▸ 任务要求:
• a. 在讲解HashMap红黑树的文章中,Java 8的HashMap在元素个数大于一定值时采用什么结构?
• b. 请接着讲解HashMap红黑树的文章往下写,从它停下的地方续写。

▸ 页面:
########################################
前言
在Java 8中,HashMap底层所采用的结构是数组、链表、红黑树。当元素个数小于一定值时,采用的是链表+数组的结构,而当元素个数大于一定值时,就转化成红黑树+数组的结构。因此想要了解Java 8的HashMap,必须先要了解红黑树的概念和性质等。
本文章建议在了解java 7的HashMap的前提下阅读。
红黑树的简要介绍
在读HashMap源码前,先要了解红黑树的几个特性,这里建议大家打开下面链接,更好的了解红黑树的插入和删除。
红黑树的定义
- 每个结点或黑或红
- 根节点是黑色的
- 每个叶节点是黑色的
- 如果一个节点是红的,则它的两个儿子都是黑的
- 对每个结点,从该结点到任何叶子节点的所有路径上包含相同数目的黑结点
基本操作
每个新结点插入时可默认为红(符合第五条定义,好分析),根据数值比较的大小,确定位置,再确定其颜色。
当父节点为黑色时,插入的结点只需要确定其位置
当父节点为红色时:
- 叔叔是空的,旋转+变色
=》
2.叔叔是红的,父节点+叔叔结点变黑,祖父节点变红(根节点除外)
=>
3.叔叔是黑色的,旋转+变色(瞬间)
红黑树的插入操作——源码
TreeNode有大量属性。
static final class TreeNode<K,V> extends LinkedHashMap.Entry<K,V> {
TreeNode<K,V> parent; // red-black tree links
TreeNode<K,V> left;
TreeNode<K,V> right;
TreeNode<K,V> prev; // needed to unlink next upon deletion
boolean red;
TreeNode(int hash, K key, V val, Node<K,V> next) {
super(hash, key, val, next);
}
/**
* Returns root of tree containing this node.
*/
final TreeNode<K,V> root() {
for (TreeNode<K,V> r = this, p;;) {
if ((p = r.parent) == null)
return r;
r = p;
}
}
static class Entry<K,V> extends HashMap.Node<K,V> {
Entry<K,V> before, after;
Entry(int hash, K key, V value, Node<K,V> next) {
super(hash, key, value, next);
}
}
Node(int hash, K key, V value, Node<K,V> next) {
this.hash = hash;
this.key = key;
this.value = value;
this.next = next;
}
插入操作
static <K,V> TreeNode<K,V> balanceInsertion(TreeNode<K,V> root,
TreeNode<K,V> x) {
//默认为红
x.red = true;
//x为当前插入结点,xp为父节点,xpp为祖父结点,xppl祖父节点的左节点,xppr祖父节点的右结点
for (TreeNode<K,V> xp, xpp, xppl, xppr;;) {
//即根节点
if ((xp = x.parent) == null) {
//黑色
x.red = false;
return x;
}
//父节点为根节点
else if (!xp.red || (xpp = xp.parent) == null)
return root;
//以这个if作为例子。
if (xp == (xppl = xpp.left)) {
//当祖父结点的右孩子不为空且是红色的,这就类似上面的基本操作2
if ((xppr = xpp.right) != null && xppr.red) {
xppr.red = false;
xp.red = false;
xpp.red = true;
x = xpp;
}
else {
if (x == xp.right) {
//重新确认各个结点。
########################################
▸ 数据条目:
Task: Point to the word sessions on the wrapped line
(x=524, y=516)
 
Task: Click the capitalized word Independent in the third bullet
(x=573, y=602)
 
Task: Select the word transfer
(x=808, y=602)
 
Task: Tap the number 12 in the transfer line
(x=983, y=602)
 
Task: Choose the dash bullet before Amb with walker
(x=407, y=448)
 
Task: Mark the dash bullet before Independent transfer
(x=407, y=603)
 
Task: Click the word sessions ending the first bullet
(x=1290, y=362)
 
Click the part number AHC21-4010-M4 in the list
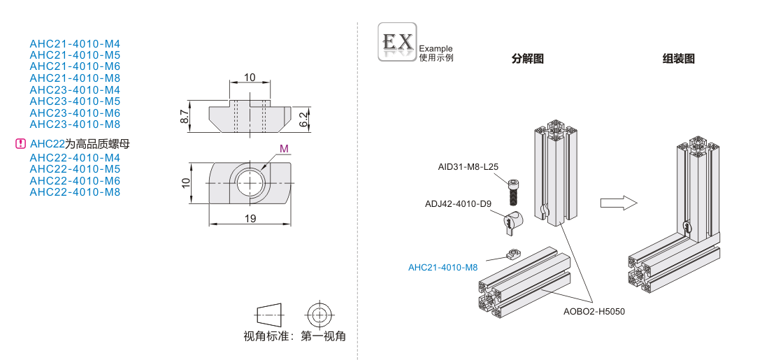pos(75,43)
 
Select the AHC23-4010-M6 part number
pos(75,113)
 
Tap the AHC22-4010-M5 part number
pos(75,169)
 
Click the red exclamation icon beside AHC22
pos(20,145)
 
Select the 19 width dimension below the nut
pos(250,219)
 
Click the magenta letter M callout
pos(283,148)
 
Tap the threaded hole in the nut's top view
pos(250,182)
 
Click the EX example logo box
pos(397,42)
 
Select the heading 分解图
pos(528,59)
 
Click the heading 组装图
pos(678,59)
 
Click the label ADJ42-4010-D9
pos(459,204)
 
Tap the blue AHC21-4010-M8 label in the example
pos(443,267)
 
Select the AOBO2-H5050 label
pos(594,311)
########################################
▸ 参考答案:
• a. 红黑树+数组的结构。

• b.
root = rotateLeft(root, x = xp);
xpp = (xp = x.parent) == null ? null : xp.parent;
}
if (xp != null) {
xp.red = false;
if (xpp != null) {
xpp.red = true;
root = rotateRight(root, xpp);
}
}
}
}
//与上面的if类似
else {
if (xppl != null && xppl.red) {
xppl.red = false;
xp.red = false;
xpp.red = true;
x = xpp;
}
else {
if (x == xp.left) {
root = rotateRight(root, x = xp);
xpp = (xp = x.parent) == null ? null : xp.parent;
}
if (xp != null) {
xp.red = false;
if (xpp != null) {
xpp.red = true;
root = rotateLeft(root, xpp);
}
}
}
}
}
}
旋转操作,以左旋为例。
static <K,V> TreeNode<K,V> rotateLeft(TreeNode<K,V> root,
TreeNode<K,V> p) {
TreeNode<K,V> r, pp, rl;
//这里p指上面传入的xp,即父节点
if (p != null && (r = p.right) != null) {
if ((rl = p.right = r.left) != null)
rl.parent = p;
if ((pp = r.parent = p.parent) == null)
(root = r).red = false;
else if (pp.left == p)
pp.left = r;
else
pp.right = r;
r.left = p;
p.parent = r;
}
return root;
}
左旋情况一:父节点非空(即xp非空),其插入的右子节点有自己的左孩子
if (p != null && (r = p.right) != null)
if ((rl = p.right = r.left) != null)
rl.parent = p;
if ((pp = r.parent = p.parent) == null)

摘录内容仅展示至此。